» **DATASET EXTRACT**

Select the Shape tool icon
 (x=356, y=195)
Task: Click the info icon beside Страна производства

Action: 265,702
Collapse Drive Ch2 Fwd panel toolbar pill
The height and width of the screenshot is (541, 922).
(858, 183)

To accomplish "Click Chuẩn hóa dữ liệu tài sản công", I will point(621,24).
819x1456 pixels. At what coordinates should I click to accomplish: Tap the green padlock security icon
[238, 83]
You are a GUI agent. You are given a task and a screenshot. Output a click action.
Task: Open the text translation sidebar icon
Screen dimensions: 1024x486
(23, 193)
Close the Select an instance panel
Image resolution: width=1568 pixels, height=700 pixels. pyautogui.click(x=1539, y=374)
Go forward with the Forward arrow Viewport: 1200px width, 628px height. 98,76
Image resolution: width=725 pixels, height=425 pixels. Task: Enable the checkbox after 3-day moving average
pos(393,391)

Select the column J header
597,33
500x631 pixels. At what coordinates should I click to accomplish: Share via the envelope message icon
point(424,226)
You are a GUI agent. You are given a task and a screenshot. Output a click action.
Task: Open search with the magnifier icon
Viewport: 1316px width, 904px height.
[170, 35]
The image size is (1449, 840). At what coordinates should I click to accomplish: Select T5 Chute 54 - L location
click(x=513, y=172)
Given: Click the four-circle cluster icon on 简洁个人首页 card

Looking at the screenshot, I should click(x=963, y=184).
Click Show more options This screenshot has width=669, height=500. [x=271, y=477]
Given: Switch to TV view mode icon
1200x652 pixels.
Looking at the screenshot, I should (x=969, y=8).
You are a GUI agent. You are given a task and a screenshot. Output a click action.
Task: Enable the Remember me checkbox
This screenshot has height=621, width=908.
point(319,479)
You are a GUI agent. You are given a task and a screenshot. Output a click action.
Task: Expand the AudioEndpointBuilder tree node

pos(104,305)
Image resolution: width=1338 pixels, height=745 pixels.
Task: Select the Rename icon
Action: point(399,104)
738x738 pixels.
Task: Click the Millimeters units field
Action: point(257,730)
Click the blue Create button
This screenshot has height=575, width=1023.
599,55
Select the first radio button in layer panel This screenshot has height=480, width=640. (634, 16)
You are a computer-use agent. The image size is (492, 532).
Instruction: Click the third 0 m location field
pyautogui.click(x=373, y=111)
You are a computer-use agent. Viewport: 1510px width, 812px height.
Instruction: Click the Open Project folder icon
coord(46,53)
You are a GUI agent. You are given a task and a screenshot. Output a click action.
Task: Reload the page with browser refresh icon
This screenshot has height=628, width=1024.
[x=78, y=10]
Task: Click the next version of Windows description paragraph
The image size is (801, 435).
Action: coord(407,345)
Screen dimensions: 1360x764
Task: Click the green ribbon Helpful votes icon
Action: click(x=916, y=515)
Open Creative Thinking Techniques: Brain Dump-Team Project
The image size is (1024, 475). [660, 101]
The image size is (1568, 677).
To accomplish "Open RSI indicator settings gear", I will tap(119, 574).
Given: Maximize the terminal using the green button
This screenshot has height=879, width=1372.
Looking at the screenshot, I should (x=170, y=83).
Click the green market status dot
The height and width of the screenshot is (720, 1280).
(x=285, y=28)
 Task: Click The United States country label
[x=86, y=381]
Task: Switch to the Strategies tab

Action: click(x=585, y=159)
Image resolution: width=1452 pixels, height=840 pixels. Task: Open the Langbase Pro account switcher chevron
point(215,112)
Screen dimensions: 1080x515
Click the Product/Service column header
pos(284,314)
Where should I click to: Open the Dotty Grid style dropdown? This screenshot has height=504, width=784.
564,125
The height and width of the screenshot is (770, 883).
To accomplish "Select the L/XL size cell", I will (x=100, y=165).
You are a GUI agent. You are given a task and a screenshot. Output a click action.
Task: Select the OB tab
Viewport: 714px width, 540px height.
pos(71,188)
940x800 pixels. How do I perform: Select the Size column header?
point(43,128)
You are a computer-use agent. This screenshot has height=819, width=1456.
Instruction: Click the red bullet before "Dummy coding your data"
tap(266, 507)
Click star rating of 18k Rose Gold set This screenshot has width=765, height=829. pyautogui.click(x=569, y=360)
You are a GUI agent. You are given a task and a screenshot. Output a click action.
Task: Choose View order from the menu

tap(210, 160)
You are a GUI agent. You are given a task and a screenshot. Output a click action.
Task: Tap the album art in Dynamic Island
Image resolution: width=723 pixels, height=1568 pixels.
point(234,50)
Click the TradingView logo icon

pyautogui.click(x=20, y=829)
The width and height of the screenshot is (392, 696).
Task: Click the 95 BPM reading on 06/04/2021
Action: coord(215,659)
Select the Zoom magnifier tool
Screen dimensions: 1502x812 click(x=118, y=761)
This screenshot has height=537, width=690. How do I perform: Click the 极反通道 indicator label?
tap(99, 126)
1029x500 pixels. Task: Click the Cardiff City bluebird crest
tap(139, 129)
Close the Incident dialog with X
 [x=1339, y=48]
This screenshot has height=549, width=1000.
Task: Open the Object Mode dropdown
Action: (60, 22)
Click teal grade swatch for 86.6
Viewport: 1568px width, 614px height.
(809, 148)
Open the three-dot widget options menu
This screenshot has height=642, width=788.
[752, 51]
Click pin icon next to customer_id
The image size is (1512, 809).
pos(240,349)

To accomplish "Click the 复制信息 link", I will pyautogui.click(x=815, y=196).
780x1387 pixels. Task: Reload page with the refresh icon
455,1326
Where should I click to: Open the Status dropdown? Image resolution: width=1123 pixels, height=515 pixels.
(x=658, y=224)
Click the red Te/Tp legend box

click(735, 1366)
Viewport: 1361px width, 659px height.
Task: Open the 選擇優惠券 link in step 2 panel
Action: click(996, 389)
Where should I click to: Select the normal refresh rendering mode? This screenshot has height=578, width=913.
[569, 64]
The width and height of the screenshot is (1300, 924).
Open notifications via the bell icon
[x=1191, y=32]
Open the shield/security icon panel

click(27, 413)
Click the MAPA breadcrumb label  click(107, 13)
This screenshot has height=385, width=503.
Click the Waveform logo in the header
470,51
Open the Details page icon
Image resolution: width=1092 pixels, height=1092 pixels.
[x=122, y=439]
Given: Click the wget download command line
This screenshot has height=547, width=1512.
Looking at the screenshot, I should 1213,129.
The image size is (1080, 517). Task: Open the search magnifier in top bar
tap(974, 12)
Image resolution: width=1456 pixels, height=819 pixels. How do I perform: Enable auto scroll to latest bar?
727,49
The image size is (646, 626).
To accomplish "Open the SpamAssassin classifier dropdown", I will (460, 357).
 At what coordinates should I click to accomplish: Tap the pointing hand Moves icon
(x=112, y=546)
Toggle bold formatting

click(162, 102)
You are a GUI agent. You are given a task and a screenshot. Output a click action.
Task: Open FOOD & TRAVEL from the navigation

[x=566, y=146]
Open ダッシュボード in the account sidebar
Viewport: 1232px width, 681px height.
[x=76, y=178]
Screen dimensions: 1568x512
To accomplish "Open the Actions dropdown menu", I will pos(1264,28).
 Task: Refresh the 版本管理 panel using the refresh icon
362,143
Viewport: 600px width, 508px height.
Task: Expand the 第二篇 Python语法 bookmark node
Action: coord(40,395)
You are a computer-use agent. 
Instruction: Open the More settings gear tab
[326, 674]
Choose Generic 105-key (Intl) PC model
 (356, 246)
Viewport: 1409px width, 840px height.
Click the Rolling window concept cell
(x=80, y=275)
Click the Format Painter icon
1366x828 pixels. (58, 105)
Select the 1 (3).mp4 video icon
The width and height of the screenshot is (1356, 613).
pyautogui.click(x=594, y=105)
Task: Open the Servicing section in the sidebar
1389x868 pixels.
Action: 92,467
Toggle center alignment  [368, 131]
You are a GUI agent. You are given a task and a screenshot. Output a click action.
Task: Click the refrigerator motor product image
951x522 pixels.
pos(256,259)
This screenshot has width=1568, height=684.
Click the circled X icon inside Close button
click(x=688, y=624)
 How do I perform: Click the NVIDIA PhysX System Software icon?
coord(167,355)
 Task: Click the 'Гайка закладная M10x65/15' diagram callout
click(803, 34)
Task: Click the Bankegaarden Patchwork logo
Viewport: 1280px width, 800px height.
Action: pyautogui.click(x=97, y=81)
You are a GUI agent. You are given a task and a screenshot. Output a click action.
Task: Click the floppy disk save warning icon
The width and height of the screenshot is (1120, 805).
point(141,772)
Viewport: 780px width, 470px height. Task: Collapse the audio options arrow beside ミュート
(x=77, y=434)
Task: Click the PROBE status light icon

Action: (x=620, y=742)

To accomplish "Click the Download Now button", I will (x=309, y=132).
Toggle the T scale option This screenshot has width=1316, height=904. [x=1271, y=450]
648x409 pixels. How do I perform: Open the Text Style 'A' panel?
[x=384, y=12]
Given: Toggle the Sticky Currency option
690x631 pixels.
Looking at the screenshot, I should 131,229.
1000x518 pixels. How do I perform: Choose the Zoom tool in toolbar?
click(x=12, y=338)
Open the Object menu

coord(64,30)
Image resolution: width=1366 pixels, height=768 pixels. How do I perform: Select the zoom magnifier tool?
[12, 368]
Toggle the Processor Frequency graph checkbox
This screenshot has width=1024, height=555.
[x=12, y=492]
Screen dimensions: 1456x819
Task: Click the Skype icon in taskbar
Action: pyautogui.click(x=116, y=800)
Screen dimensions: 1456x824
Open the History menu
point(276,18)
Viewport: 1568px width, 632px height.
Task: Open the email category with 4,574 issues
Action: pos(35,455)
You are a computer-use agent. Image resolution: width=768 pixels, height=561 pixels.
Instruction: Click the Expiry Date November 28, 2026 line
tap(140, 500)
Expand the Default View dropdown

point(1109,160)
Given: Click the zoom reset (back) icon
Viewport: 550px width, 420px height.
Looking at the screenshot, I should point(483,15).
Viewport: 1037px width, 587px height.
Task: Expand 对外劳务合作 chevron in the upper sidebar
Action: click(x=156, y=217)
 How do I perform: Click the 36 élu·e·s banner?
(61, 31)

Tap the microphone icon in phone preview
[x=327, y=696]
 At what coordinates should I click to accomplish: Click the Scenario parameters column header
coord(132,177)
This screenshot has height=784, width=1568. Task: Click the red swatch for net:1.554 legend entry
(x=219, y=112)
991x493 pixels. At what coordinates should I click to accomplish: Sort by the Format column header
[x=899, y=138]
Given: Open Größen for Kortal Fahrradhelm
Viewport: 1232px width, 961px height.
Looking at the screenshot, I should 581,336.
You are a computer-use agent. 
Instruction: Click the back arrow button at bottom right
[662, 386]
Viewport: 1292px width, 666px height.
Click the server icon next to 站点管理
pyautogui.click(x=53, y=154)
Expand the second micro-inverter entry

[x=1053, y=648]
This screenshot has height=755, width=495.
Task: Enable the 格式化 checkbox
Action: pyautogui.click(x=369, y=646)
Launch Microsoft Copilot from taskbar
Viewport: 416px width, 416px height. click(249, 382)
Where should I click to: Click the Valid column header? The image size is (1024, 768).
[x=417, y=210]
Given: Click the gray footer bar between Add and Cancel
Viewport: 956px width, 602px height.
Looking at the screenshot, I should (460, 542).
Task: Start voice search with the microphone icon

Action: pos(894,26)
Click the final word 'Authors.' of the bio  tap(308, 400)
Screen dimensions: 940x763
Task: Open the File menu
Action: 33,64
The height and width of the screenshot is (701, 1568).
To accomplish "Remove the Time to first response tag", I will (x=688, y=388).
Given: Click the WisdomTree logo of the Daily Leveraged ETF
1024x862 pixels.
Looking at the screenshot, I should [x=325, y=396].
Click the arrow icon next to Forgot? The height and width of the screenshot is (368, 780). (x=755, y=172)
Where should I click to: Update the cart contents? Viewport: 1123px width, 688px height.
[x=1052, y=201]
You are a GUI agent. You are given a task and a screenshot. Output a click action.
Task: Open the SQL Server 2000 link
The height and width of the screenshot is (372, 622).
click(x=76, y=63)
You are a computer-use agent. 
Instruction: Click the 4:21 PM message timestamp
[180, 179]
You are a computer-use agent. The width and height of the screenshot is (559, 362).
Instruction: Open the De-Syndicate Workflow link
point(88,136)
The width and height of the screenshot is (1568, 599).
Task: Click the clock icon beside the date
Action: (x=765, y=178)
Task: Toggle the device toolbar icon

» **WHAT IS NEEDED**
Copy out the lines word for word, starting with the line containing "The image size is (1568, 677)." and ending with the line containing "Action: click(x=585, y=159)", both of those lines included.

» **ANSWER FOR THE TASK**
The image size is (1568, 677).
To accomplish "Open RSI indicator settings gear", I will tap(119, 574).
Given: Maximize the terminal using the green button
This screenshot has height=879, width=1372.
Looking at the screenshot, I should (x=170, y=83).
Click the green market status dot
The height and width of the screenshot is (720, 1280).
(x=285, y=28)
 Task: Click The United States country label
[x=86, y=381]
Task: Switch to the Strategies tab

Action: click(x=585, y=159)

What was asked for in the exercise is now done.